- AIM OF THE TASK -
Please reproduce the whole listing without altering anything.

- EXTRACTED RECORDS -

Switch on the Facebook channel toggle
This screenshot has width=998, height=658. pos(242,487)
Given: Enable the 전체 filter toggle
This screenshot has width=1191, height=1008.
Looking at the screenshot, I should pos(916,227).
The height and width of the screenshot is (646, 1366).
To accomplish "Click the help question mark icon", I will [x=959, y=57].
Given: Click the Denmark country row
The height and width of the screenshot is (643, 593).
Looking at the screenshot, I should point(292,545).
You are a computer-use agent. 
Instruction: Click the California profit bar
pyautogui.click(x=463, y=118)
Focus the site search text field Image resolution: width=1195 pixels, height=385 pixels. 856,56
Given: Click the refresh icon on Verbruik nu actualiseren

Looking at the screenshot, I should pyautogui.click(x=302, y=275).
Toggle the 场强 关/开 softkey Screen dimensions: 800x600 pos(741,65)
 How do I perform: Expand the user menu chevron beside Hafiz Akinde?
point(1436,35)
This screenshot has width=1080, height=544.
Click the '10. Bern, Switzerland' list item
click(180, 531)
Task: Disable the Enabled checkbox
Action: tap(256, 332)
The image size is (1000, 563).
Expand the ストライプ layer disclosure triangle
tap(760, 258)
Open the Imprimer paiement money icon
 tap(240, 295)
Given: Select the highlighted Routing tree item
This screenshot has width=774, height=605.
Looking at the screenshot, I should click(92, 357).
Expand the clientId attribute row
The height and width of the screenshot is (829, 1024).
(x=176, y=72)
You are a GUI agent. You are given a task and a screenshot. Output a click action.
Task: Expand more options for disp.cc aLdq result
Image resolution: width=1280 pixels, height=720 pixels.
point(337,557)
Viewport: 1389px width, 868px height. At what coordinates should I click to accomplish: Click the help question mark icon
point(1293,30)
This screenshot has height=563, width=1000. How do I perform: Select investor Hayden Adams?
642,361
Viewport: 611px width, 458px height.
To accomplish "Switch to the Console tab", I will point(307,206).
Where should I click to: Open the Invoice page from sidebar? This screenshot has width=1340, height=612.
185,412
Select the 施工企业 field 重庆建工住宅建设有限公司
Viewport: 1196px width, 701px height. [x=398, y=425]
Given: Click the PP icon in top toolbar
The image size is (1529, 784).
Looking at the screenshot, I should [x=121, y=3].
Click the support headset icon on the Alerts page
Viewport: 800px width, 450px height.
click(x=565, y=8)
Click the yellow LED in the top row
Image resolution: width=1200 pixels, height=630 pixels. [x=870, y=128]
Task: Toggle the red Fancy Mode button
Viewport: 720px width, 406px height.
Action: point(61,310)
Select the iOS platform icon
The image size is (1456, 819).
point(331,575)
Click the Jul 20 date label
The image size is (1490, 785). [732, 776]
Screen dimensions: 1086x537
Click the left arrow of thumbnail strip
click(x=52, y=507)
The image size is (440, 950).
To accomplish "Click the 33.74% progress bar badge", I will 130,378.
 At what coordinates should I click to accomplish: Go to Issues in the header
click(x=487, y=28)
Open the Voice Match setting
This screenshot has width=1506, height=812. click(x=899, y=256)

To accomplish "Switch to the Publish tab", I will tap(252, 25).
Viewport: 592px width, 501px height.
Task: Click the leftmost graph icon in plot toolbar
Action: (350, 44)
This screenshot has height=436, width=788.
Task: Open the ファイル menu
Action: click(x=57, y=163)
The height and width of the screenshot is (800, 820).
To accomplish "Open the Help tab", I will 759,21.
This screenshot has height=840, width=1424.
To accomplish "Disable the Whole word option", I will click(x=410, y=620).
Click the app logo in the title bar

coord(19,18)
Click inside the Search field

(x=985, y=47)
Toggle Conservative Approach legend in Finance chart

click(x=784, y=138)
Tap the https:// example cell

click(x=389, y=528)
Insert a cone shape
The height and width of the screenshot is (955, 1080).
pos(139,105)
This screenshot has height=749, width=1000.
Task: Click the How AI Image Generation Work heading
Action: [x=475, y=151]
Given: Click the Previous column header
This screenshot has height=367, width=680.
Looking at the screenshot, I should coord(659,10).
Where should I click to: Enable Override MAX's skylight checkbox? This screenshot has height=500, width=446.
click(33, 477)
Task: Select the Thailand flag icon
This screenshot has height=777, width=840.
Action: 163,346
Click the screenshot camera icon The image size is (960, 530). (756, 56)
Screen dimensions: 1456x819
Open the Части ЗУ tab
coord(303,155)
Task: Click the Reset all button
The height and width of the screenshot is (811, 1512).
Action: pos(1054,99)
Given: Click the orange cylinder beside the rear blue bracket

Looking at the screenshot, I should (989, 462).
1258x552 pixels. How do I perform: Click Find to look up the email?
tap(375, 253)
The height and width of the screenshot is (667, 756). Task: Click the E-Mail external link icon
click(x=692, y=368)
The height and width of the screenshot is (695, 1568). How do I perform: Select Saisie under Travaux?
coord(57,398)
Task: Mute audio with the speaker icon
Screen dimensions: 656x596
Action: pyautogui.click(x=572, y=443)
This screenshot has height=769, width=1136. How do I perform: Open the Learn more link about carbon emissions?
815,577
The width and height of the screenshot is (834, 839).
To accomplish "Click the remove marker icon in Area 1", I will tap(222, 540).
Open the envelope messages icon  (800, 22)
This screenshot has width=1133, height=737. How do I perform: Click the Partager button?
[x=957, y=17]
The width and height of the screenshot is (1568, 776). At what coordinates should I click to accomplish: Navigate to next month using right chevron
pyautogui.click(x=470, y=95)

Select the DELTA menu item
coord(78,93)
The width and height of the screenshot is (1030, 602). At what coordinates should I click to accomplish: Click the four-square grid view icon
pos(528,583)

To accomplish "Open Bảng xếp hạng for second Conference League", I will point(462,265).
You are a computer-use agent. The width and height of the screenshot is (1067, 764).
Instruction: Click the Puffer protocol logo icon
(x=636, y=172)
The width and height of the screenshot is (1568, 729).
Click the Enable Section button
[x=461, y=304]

- ANSWER FOR THE TASK -
Switch on the Facebook channel toggle
This screenshot has width=998, height=658. pos(242,487)
Given: Enable the 전체 filter toggle
This screenshot has width=1191, height=1008.
Looking at the screenshot, I should pos(916,227).
The height and width of the screenshot is (646, 1366).
To accomplish "Click the help question mark icon", I will [x=959, y=57].
Given: Click the Denmark country row
The height and width of the screenshot is (643, 593).
Looking at the screenshot, I should point(292,545).
You are a computer-use agent. 
Instruction: Click the California profit bar
pyautogui.click(x=463, y=118)
Focus the site search text field Image resolution: width=1195 pixels, height=385 pixels. 856,56
Given: Click the refresh icon on Verbruik nu actualiseren

Looking at the screenshot, I should pyautogui.click(x=302, y=275).
Toggle the 场强 关/开 softkey Screen dimensions: 800x600 pos(741,65)
 How do I perform: Expand the user menu chevron beside Hafiz Akinde?
point(1436,35)
This screenshot has width=1080, height=544.
Click the '10. Bern, Switzerland' list item
click(180, 531)
Task: Disable the Enabled checkbox
Action: tap(256, 332)
The image size is (1000, 563).
Expand the ストライプ layer disclosure triangle
tap(760, 258)
Open the Imprimer paiement money icon
 tap(240, 295)
Given: Select the highlighted Routing tree item
This screenshot has width=774, height=605.
Looking at the screenshot, I should click(92, 357).
Expand the clientId attribute row
The height and width of the screenshot is (829, 1024).
(x=176, y=72)
You are a GUI agent. You are given a task and a screenshot. Output a click action.
Task: Expand more options for disp.cc aLdq result
Image resolution: width=1280 pixels, height=720 pixels.
point(337,557)
Viewport: 1389px width, 868px height. At what coordinates should I click to accomplish: Click the help question mark icon
point(1293,30)
This screenshot has height=563, width=1000. How do I perform: Select investor Hayden Adams?
642,361
Viewport: 611px width, 458px height.
To accomplish "Switch to the Console tab", I will point(307,206).
Where should I click to: Open the Invoice page from sidebar? This screenshot has width=1340, height=612.
185,412
Select the 施工企业 field 重庆建工住宅建设有限公司
Viewport: 1196px width, 701px height. [x=398, y=425]
Given: Click the PP icon in top toolbar
The image size is (1529, 784).
Looking at the screenshot, I should [x=121, y=3].
Click the support headset icon on the Alerts page
Viewport: 800px width, 450px height.
click(x=565, y=8)
Click the yellow LED in the top row
Image resolution: width=1200 pixels, height=630 pixels. [x=870, y=128]
Task: Toggle the red Fancy Mode button
Viewport: 720px width, 406px height.
Action: point(61,310)
Select the iOS platform icon
The image size is (1456, 819).
point(331,575)
Click the Jul 20 date label
The image size is (1490, 785). [732, 776]
Screen dimensions: 1086x537
Click the left arrow of thumbnail strip
click(x=52, y=507)
The image size is (440, 950).
To accomplish "Click the 33.74% progress bar badge", I will 130,378.
 At what coordinates should I click to accomplish: Go to Issues in the header
click(x=487, y=28)
Open the Voice Match setting
This screenshot has width=1506, height=812. click(x=899, y=256)

To accomplish "Switch to the Publish tab", I will tap(252, 25).
Viewport: 592px width, 501px height.
Task: Click the leftmost graph icon in plot toolbar
Action: (350, 44)
This screenshot has height=436, width=788.
Task: Open the ファイル menu
Action: click(x=57, y=163)
The height and width of the screenshot is (800, 820).
To accomplish "Open the Help tab", I will 759,21.
This screenshot has height=840, width=1424.
To accomplish "Disable the Whole word option", I will click(x=410, y=620).
Click the app logo in the title bar

coord(19,18)
Click inside the Search field

(x=985, y=47)
Toggle Conservative Approach legend in Finance chart

click(x=784, y=138)
Tap the https:// example cell

click(x=389, y=528)
Insert a cone shape
The height and width of the screenshot is (955, 1080).
pos(139,105)
This screenshot has height=749, width=1000.
Task: Click the How AI Image Generation Work heading
Action: [x=475, y=151]
Given: Click the Previous column header
This screenshot has height=367, width=680.
Looking at the screenshot, I should coord(659,10).
Where should I click to: Enable Override MAX's skylight checkbox? This screenshot has height=500, width=446.
click(33, 477)
Task: Select the Thailand flag icon
This screenshot has height=777, width=840.
Action: 163,346
Click the screenshot camera icon The image size is (960, 530). (756, 56)
Screen dimensions: 1456x819
Open the Части ЗУ tab
coord(303,155)
Task: Click the Reset all button
The height and width of the screenshot is (811, 1512).
Action: pos(1054,99)
Given: Click the orange cylinder beside the rear blue bracket

Looking at the screenshot, I should (989, 462).
1258x552 pixels. How do I perform: Click Find to look up the email?
tap(375, 253)
The height and width of the screenshot is (667, 756). Task: Click the E-Mail external link icon
click(x=692, y=368)
The height and width of the screenshot is (695, 1568). How do I perform: Select Saisie under Travaux?
coord(57,398)
Task: Mute audio with the speaker icon
Screen dimensions: 656x596
Action: pyautogui.click(x=572, y=443)
This screenshot has height=769, width=1136. How do I perform: Open the Learn more link about carbon emissions?
815,577
The width and height of the screenshot is (834, 839).
To accomplish "Click the remove marker icon in Area 1", I will tap(222, 540).
Open the envelope messages icon  (800, 22)
This screenshot has width=1133, height=737. How do I perform: Click the Partager button?
[x=957, y=17]
The width and height of the screenshot is (1568, 776). At what coordinates should I click to accomplish: Navigate to next month using right chevron
pyautogui.click(x=470, y=95)

Select the DELTA menu item
coord(78,93)
The width and height of the screenshot is (1030, 602). At what coordinates should I click to accomplish: Click the four-square grid view icon
pos(528,583)

To accomplish "Open Bảng xếp hạng for second Conference League", I will point(462,265).
You are a computer-use agent. The width and height of the screenshot is (1067, 764).
Instruction: Click the Puffer protocol logo icon
(x=636, y=172)
The width and height of the screenshot is (1568, 729).
Click the Enable Section button
[x=461, y=304]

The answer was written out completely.